Several of the UK source patients had undergone elective, including cosmetic, surgery while visiting India or Pakistan. India also provides cosmetic surgery for other Europeans and Americans, and NDM-1 will likely spread worldwide. It is disturbing, in context, to read calls in the popular press for UK patients to opt for corrective surgery in India with the aim of saving the NHS money. As our data show, such a proposal might ultimately cost the NHS substantially more than the short-term saving and we would strongly advise against such proposals. The potential for wider international spread of producers and for NDM-1-encoding plasmids to become endemic worldwide, are clear and frightening.”

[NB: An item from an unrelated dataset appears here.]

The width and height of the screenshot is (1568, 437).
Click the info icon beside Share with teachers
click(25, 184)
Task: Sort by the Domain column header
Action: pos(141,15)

The authors of the Lancet study and their institutional affiliations are: Department of Microbiology, Dr ALM PG IBMS, University of Madras, Chennai, India (K K Kumarasamy MPhil, P Krishnan PhD); Department of Infection, Immunity and Biochemistry, School of Medicine, Cardiff University, Cardiff , UK (M A Toleman PhD, Prof T R Walsh PhD, the lead author); Health Protection Agency Centre for Infections, London, UK (J Bagaria MD, R Balakrishnan MD, M Doumith PhD, S Maharjan MD, S Mushtaq MD, T Noorie MD, A Pearson PhD, C Perry PhD, R Pike PhD, B Rao MD, E Sheridan PhD, J Turton PhD, M Warner PhD, W Welfare PhD, D M Livermore PhD, N Woodford PhD); Department of Microbiology, Shaukat Khanum Cancer Hospital, Lahore, Pakistan (F Butt MD); Department of Microbiology, Pandit B D Sharma PG Institute of Medical Sciences, Haryana, India (U Chaudhary MD, M Sharma MD); Department of Clinical Microbiology, Karolinska University Hospital, Stockholm, Sweden (C G Giske MD); Department of Pathology and Microbiology, The Aga Khan University, Karachi, Pakistan (S Irfan MD); Department of Microbiology, Amrita Institute of Medical Sciences, Kerala, India (A V Kumar MD); University of Queensland Centre for Clinical Research, University of Brisbane, Herston, QLD, Australia (D L Paterson MD); Department of Microbiology, Apollo Gleneagles Hospital, Kolkata, India (U Ray MD); Department of Medical Microbiology, Northumbria Healthcare NHS Foundation Trust, Tyne and Wear, UK (J B Sarma MD); Department of Microbiology, Apollo Hospitals, Chennai, India (M A Thirunarayan MD); and Department of Microbiology, Institute of Medical Sciences, Banaras Hindu University, Varanasi, India (S Upadhyay PhD).